Community or county foundations can help plug the local monetary gap as federal and state funds continue to shrink. The foundation can help provide financial support for community development efforts and assist charitable organizations. The money stays within the community and supplies funds for improvements and repairs that otherwise fail to happen when tax monies and other government funds are not available. In the long term, a foundation provides some assurance that improvements can be made, making a more attractive quality of life for its community residents.

A community or county foundation also can have a positive influence on bringing people together in a common cause. If a county foundation exists, all parts of the county and its communities benefit.

What is Community Foundation

A community foundation is a nonprofit organization that receives monetary contributions to be distributed in the form of grants to nonprofit organizations within the community.

In this publication, community means either an incorporated entity or an entire county. In most cases, distributions are made from the proceeds received from investment of the contributions.

The Internal Revenue Service specifies certain requirements for an entity to be defined as a foundation. The organization must name itself after the community/county it serves and make grants within that entity. The foundation must also have a governing board made up of various representative members of that community.

Creating Economic Opportunities

The qualifications and guidelines must be in accordance with Section 501 (C)(3) of the Internal Revenue Code of 1986 on Corporate Exemptions. Section 170 (C)(2) of the Internal Revenue Code refers to corporate contributions which are deductible.

Cash gifts by individuals are deductible for income tax purposes up to an annual limit of 50 percent of the donors' adjusted gross income for the year of the gift. Five carry-over years, if needed, are allowed.

Two Ways to Achieve Charitable Status

Community foundations can attain charitable status by the "mechanical test" or by the "facts and circumstances test." It is necessary to achieve charitable status by one of the two methods so contributions remain tax deductible to donors.

The mechanical test "allows a community foundation to obtain status if at least one-third of its support comes from public or government contributions every year." This often becomes a non-passing test because only 2 per-cent of the contributions to the foundation over a period of four years can be attributed to any one individual. As an example, if one person contributes a million dollars in a four-year period, only $20,000 can qualify as public support.

Under the "facts and circumstances test," a community only needs to show a minimum of 10 percent support from the public or government. The foundation must show it is a publicly supported entity.

To document that it is publicly supported, it can carry out a variety of activities. Examples of some of the documentation needed are public relation efforts to attract public support, preparation of annual reports and proof that the governing body is truly representative of the community and/or county.

Representative Governing Body

According to IRS definition, a governing body can be comprised of public officials or people having a specific skill or knowledge related to the foundation. Some foundations include home-makers, members from low income areas, as well as representatives of various organized groups. Basically, anyone representing the views of the community can be on the governing board.

Professionals Can Help

Many community foundations are run by volunteers. However, a foundation needs to have its assets managed to obtain maximum growth potential. A trust officer at a bank can help in making investment decisions.

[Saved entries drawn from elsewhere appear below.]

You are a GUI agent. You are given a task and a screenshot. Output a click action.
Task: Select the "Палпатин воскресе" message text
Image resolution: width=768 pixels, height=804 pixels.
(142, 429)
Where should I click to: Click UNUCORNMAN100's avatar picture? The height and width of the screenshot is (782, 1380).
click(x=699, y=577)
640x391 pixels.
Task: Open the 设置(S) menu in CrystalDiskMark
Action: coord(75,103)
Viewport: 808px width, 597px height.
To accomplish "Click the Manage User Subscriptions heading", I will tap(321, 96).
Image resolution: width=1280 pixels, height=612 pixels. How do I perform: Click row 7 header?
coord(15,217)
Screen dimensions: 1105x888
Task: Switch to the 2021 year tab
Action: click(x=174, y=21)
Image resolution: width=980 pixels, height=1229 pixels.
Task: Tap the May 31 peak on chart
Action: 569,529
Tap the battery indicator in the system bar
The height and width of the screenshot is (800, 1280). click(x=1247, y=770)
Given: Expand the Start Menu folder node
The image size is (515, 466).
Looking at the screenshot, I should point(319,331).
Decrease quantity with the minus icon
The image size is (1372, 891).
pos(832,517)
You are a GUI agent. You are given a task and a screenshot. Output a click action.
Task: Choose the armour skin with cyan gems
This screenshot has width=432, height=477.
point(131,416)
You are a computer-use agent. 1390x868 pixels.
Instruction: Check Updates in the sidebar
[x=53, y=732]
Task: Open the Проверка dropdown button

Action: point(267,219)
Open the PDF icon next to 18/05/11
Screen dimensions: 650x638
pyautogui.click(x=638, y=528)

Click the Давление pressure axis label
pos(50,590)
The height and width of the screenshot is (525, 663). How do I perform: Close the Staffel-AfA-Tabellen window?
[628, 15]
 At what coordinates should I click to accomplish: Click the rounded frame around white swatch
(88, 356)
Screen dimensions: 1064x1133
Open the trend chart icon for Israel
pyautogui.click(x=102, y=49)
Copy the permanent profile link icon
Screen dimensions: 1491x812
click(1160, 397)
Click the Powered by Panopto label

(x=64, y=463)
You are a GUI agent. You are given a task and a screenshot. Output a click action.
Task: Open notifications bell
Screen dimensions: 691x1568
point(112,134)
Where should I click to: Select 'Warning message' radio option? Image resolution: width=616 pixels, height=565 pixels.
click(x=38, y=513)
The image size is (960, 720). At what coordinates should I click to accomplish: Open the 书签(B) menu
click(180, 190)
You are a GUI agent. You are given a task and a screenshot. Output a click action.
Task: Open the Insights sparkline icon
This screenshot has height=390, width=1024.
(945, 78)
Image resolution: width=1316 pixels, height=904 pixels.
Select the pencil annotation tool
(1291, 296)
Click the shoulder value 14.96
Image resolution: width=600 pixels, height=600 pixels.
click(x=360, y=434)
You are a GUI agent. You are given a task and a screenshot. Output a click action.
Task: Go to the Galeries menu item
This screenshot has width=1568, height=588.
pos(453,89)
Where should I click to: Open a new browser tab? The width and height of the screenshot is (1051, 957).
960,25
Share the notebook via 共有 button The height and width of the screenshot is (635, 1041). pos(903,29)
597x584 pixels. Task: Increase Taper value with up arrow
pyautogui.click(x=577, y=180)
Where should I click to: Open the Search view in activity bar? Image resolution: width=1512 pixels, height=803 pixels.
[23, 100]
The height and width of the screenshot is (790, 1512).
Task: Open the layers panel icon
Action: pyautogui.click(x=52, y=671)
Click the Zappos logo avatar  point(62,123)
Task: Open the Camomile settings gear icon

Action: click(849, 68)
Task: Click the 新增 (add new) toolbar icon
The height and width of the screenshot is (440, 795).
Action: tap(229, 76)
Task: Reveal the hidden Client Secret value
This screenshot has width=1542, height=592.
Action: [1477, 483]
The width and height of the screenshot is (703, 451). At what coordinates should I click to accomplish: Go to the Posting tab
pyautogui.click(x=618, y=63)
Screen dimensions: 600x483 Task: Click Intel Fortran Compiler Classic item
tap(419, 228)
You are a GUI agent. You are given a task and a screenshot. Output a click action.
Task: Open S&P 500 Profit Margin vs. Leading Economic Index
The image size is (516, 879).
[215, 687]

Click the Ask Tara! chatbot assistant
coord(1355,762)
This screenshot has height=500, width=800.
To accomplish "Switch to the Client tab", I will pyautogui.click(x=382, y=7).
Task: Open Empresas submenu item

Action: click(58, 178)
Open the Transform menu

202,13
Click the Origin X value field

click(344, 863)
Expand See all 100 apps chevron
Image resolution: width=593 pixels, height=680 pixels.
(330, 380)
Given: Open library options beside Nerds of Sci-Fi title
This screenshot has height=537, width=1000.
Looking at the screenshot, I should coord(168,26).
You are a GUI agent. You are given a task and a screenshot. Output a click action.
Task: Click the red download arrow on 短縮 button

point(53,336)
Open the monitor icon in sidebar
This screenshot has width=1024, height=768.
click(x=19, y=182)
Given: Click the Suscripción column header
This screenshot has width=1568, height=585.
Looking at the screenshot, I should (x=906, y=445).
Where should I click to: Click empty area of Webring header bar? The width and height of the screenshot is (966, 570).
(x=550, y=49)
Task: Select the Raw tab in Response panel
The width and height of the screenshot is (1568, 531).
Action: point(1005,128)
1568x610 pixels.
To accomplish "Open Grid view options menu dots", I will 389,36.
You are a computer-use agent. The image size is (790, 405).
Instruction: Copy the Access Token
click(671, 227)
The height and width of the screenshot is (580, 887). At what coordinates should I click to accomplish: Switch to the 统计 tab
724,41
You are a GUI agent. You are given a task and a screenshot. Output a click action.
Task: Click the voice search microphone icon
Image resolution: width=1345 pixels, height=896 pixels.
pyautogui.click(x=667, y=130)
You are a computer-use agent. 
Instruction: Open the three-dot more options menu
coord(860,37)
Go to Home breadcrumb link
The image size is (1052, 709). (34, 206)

A trust officer also has contacts with people who may be potential contributors to the foundation. The trust officer or foundation manager should be able to manage the funds in relation to investment objectives, but the decisions about distribution of funds should remain with the foundation board.

A lawyer should be retained when writing bylaws and setting up the foundation. Correct wording of Articles of Incorporation, bylaws and setting up the foundation so it stays within the legal description is important. However, the bylaws and how they are set up still remain the board's re-sponsibility.

A certified public account ant is another important professional necessary in setting up guidelines. Staying within the tax laws and making sure that donations are handled and distributed according to IRS statutes is a primary task that an accountant can help the board with.

Cost of a Community Foundation

Communities, no matter how big or small, will incur some costs. Articles of Incorporation must be filed with the state, resulting in a filing charge. Appropriate tax forms and status also must be obtained. Legal work, services of an accountant, and fees to manage the funds through a financial institution are some immediate costs that may result.

In some communities, professionals and financial institutions may volunteer their services as part of their contribution. In other situations, some or all fees must be paid up front when the foundation is being established.

Financial institutions have various procedures or rules in dealing with foundations. Some donate their services to the community. Others require a service fee, a percentage of the monies that are placed in their institution. This fee can range from percent of the assets held in the institution by the foundation. Other institutions require a standard dollar amount, while others figure the fee on a prorated schedule, based on the amount held and invested for the foundation.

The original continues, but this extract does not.